Passage provided →
· · · ·
# Need Help Installing With ZFS



## JakkFrosted (Aug 1, 2013)

In these instructions I get lost at: 





> Choose Fixit option in sysinstall



I boot from the install disc and see no "sysinstall" nor "Fixit". This is for FreeBSD 9.1.


----------



## ShelLuser (Aug 1, 2013)

With so many things in FreeBSD (basically Unix in general) it's all in the details. If you check the header of that page you're reading you'll come across this one:



> *WARNING!* these directions will not work with bsdinstall based media (9.0-BETA1+) due to changes in distfile layout, pathing, and version numbering.


Which basically should explain it all.

Now, it heavily depends on your goal here. If you aim to add ZFS to a setup which mostly uses UFS then you can simply continue with the installation and create a slice which the freebsd-zfs type set. You can use that in a ZFS pool after installation.

If, however, you're aiming to go for a full ZFS setup then I can highly recommend this thread (including my own addition).

I've been using this approach for all my servers so far (9.1-RELEASE) and all of them are still going strong.


----------



## Sebulon (Aug 2, 2013)

@ShelLuser,

Why still be advocating old partitioning styles without optimization for 4K disks and using top-level vdev as root, which has never been considered good practice?

How about trying instead to usher new users into a smarter way of going about your business?
HOWTO: FreeBSD ZFS Madness

But taking care of partitioning and IO-sizing like:
http://forums.freebsd.org/showpost.php?p=171821&postcount=2

/Sebulon


----------



## ShelLuser (Aug 2, 2013)

Sebulon said:
			
		

> Why still be advocating old partitioning styles without optimization for 4K disks and using top-level vdev as root, which has never been considered good practice?


Because this method works very well, and I don't make assumptions as to what disks are being used.

Besides; if someone is dealing with such disks than a mere read of the gpart(8) manualpage will point this option out as well; with a directly usable command in the examples section.



			
				Sebulon said:
			
		

> How about trying instead to usher new users into a smarter way of going about your business?
> HOWTO: FreeBSD ZFS Madness


I don't consider this approach smarter myself because beadm isn't part of the base system. When it comes to installation procedures I always prefer using the tools directly available and focusing on becoming familiar with those.


----------
· · · ·
Data for review →
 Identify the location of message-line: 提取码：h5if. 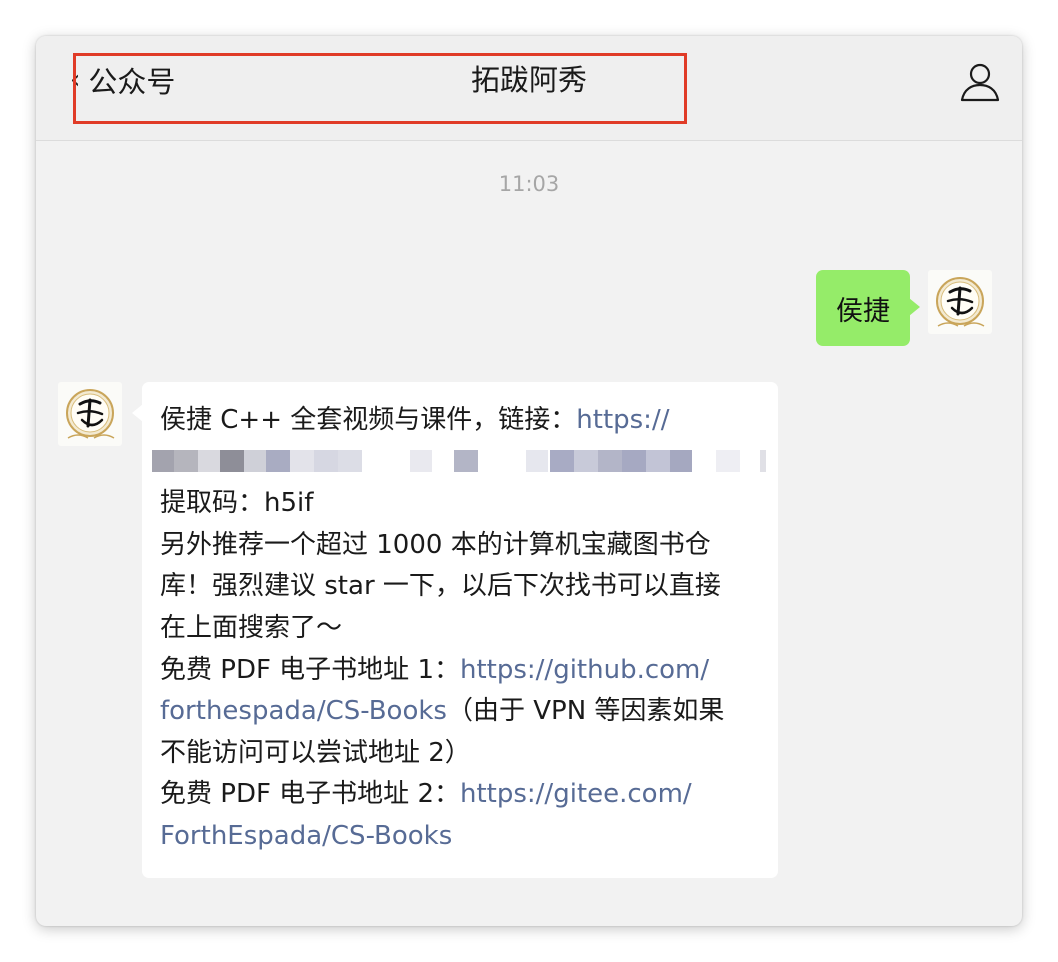
(237, 504).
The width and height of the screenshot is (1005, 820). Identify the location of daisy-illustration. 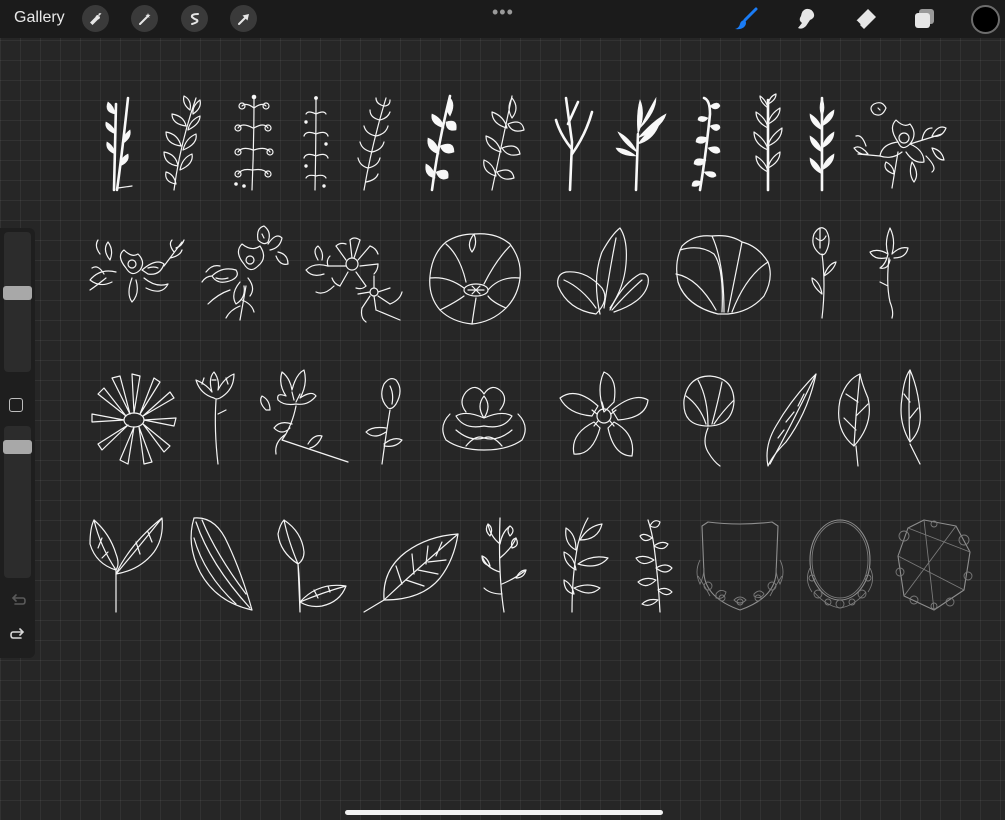
(134, 419).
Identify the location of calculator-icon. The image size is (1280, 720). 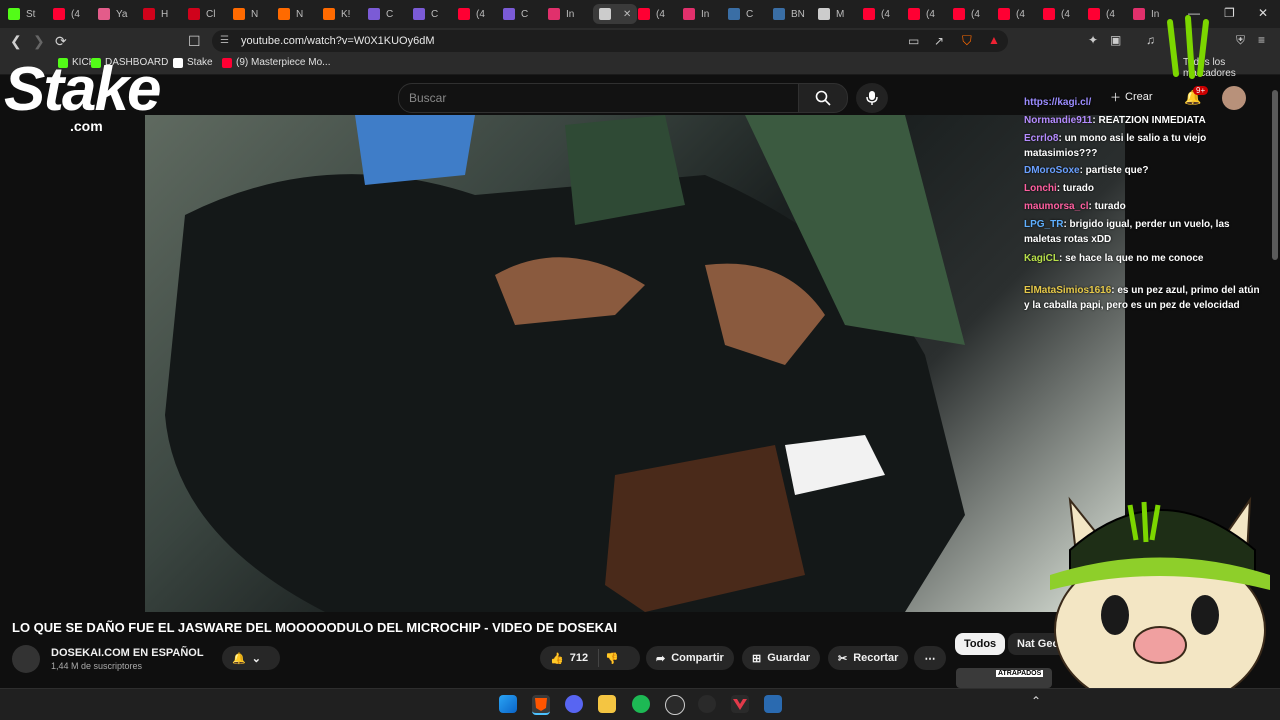
(773, 704).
· · · ·
Problem details → Copy out the ZFS installation thread in full, with no changes. The lines are separate material and are unrelated to the ZFS installation thread.

Task response →
# Need Help Installing With ZFS



## JakkFrosted (Aug 1, 2013)

In these instructions I get lost at: 





> Choose Fixit option in sysinstall



I boot from the install disc and see no "sysinstall" nor "Fixit". This is for FreeBSD 9.1.


----------



## ShelLuser (Aug 1, 2013)

With so many things in FreeBSD (basically Unix in general) it's all in the details. If you check the header of that page you're reading you'll come across this one:



> *WARNING!* these directions will not work with bsdinstall based media (9.0-BETA1+) due to changes in distfile layout, pathing, and version numbering.


Which basically should explain it all.

Now, it heavily depends on your goal here. If you aim to add ZFS to a setup which mostly uses UFS then you can simply continue with the installation and create a slice which the freebsd-zfs type set. You can use that in a ZFS pool after installation.

If, however, you're aiming to go for a full ZFS setup then I can highly recommend this thread (including my own addition).

I've been using this approach for all my servers so far (9.1-RELEASE) and all of them are still going strong.


----------



## Sebulon (Aug 2, 2013)

@ShelLuser,

Why still be advocating old partitioning styles without optimization for 4K disks and using top-level vdev as root, which has never been considered good practice?

How about trying instead to usher new users into a smarter way of going about your business?
HOWTO: FreeBSD ZFS Madness

But taking care of partitioning and IO-sizing like:
http://forums.freebsd.org/showpost.php?p=171821&postcount=2

/Sebulon


----------



## ShelLuser (Aug 2, 2013)

Sebulon said:
			
		

> Why still be advocating old partitioning styles without optimization for 4K disks and using top-level vdev as root, which has never been considered good practice?


Because this method works very well, and I don't make assumptions as to what disks are being used.

Besides; if someone is dealing with such disks than a mere read of the gpart(8) manualpage will point this option out as well; with a directly usable command in the examples section.



			
				Sebulon said:
			
		

> How about trying instead to usher new users into a smarter way of going about your business?
> HOWTO: FreeBSD ZFS Madness


I don't consider this approach smarter myself because beadm isn't part of the base system. When it comes to installation procedures I always prefer using the tools directly available and focusing on becoming familiar with those.


----------